+++ Record extracts

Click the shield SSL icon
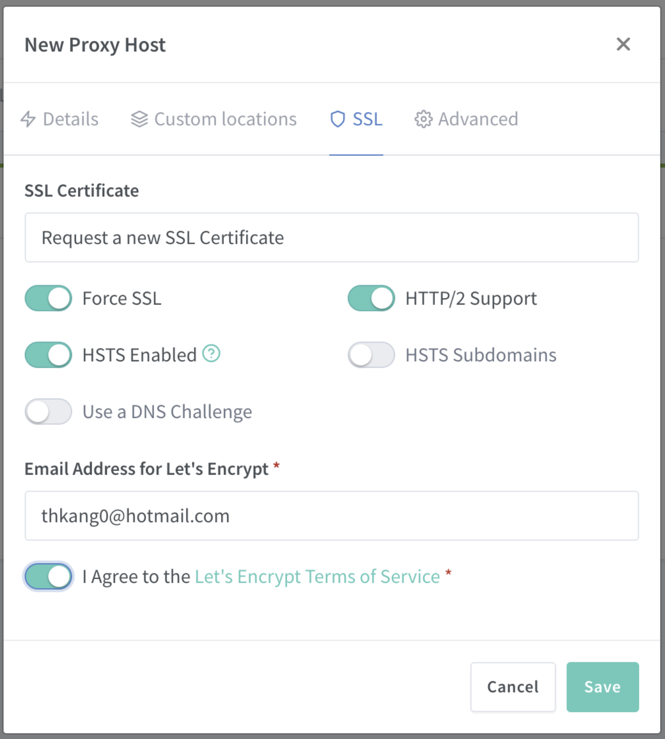click(338, 119)
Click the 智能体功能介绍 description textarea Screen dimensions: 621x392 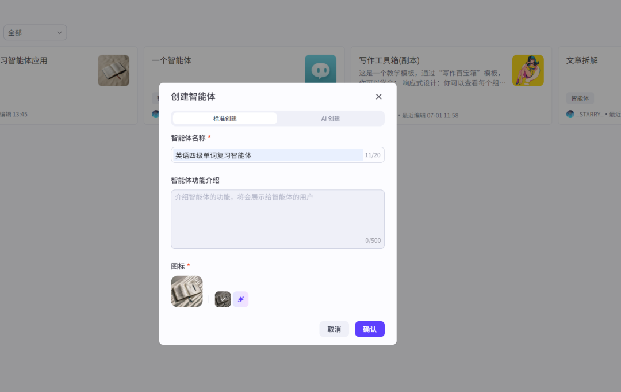[x=278, y=219]
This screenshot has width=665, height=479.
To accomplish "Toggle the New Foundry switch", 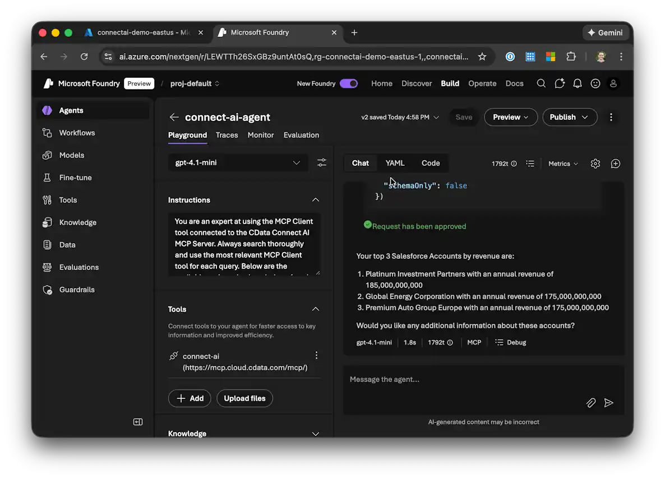I will 349,83.
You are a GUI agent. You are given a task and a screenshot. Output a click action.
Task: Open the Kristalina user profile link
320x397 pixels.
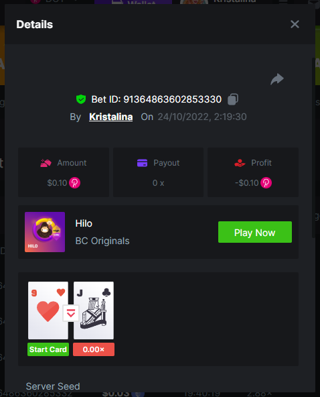coord(110,117)
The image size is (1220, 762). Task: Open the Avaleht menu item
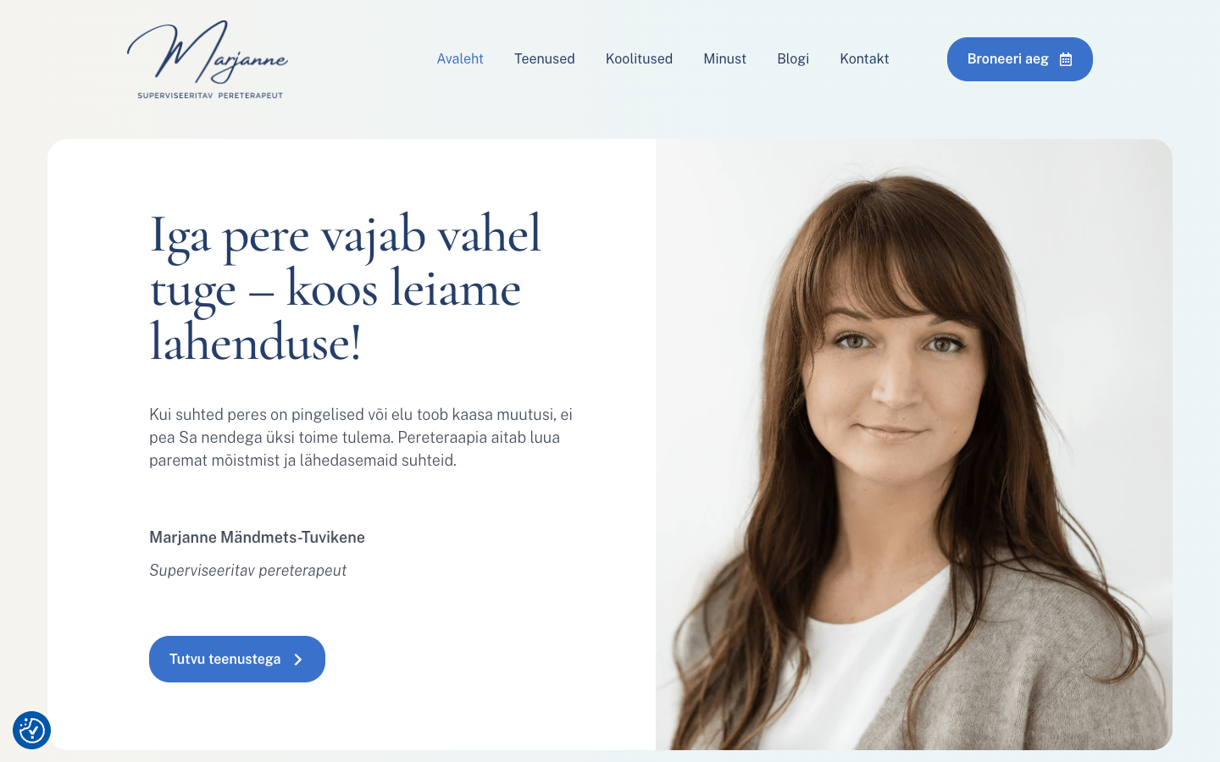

++++++

What you will do: Whenever a line above includes "screenshot", copy it in full.

Reply to the task:
This screenshot has width=665, height=479.
You are a GUI agent. You are given a task and a screenshot. Output a click action.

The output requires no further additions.